I'm not sure how I've kept running at such a pace, being an advocate for both Gaucher disease and Parkinson's and it's hardly surprising my batteries are on an all time low. I am driven with unstoppable passion and commitment, offering support to others in similar circumstances and trying to create greater awareness. I've made some wonderful friends who are fellow sufferers and understand my plight only too well. However trying to reach and educate the general public about Parkinson's, is not easy when so many other debilitating diseases equally deserve further exposure, but I can only tackle and campaign successfully regarding issues I know and experience personally. I fully realise my words may sometimes fall upon deaf ears, and I don't expect to reach everyone, however I won't let this discourage me, I shall battle on.
If you look at a project or campaign with a defeatist attitude, feel it's too large to tackle, and don't believe it's possible to succeed, then most definitely you won't triumph, and nothing but failure will await you. Even if you've never heard of Gaucher disease, are not interested, don't know anyone with it and are unlikely to ever meet a sufferer; it doesn't matter. Whether it's Gaucher or another disease, there are certain fundamental elements that apply to all. No matter what the situation, let me tell you how never giving up when the going gets tough, with great determination and drive, great things can be accomplished.

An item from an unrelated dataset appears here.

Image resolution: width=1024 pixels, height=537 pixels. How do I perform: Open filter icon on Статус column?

Twenty four years ago, the first ever revolutionary medication became available for Gaucher patients. Despite the new Enzyme Replacement Therapy being approved by the FDA, many governments around the world refused at the time, to include the latest and ONLY life saving drug available to Gaucher patients in their Ministry of Health list of medications. Gaucher patients suddenly found themselves in an absurd and frustrating situation. Waiting years for a medication, finally one was invented, answering our prayers, bringing us hope, only to find due to budgetary costs, (as Gaucher disease is rare the i.v medicine fell under 'The Orphan Drug Act of 1983' in the USA) many of the small number of patients requiring treatment were barred from receiving the only drug on the market.

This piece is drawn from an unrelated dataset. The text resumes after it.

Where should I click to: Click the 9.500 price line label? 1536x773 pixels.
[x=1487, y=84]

Think for one moment if a cure for cancer was suddenly invented but prohibited from being made available to all Cancer patients due to budgetary reasons. Understandably there would be a worldwide uproar. No one would sit quietly and take a back seat, willing to lose their loved ones, when a medication dangled tantalising within their grasp yet unavailable. What would you do? Would you walk away? Would you sit back and do nothing? I somehow doubt that!
When I undertake something, I do it with 100% dedication and put all my heart and soul into whatever the project or task is at hand. So it has been with my campaign; I don't do things by halves! My health is not good and it's growing increasingly difficult to type. My body is weary from constantly battling two diseases, and I believe fervently in campaigning for as long as I am able. Some may say that "obstinate" is my middle name!
To know Gaucher patients finally had a medicine, but were unable to receive it was almost beyond our comprehension, but we didn't give up; far from it. We launched a strategic battle and had to fight tooth and nail, launching a powerful campaign we attacked from all fronts. A brave and courageous lady established The Gaucher Association and my husband and I, along with several other patients were the founding members creating the first committee. Our aim was to educate and bring awareness to The Government, Ministry of Health, hospitals, doctors and nurses and the general public. Through hard work and long hours, we infiltrated the media, newspapers, television, radio and spoke to individuals with influence. From small beginnings and a lot of hard graft, today Gaucher patients who require treatment receive it, and far more hospitals, and medical staff have heard about Gaucher disease. If a small group of people with a rare disease managed to achieve so much, just think what millions of Parkinson's patients could accomplish.
Has Michael J. Fox given up the fight? Not for one moment. He continues to forge forward coming up with new ideas of fundraising for R&D to find a cure, spreading the word to millions around the world. Although I am just one person, and even if my words may on occasion fall upon deaf ears, I refuse to give up. One small voice alone can make a difference, but in great numbers we have strength, and united we can be victorious.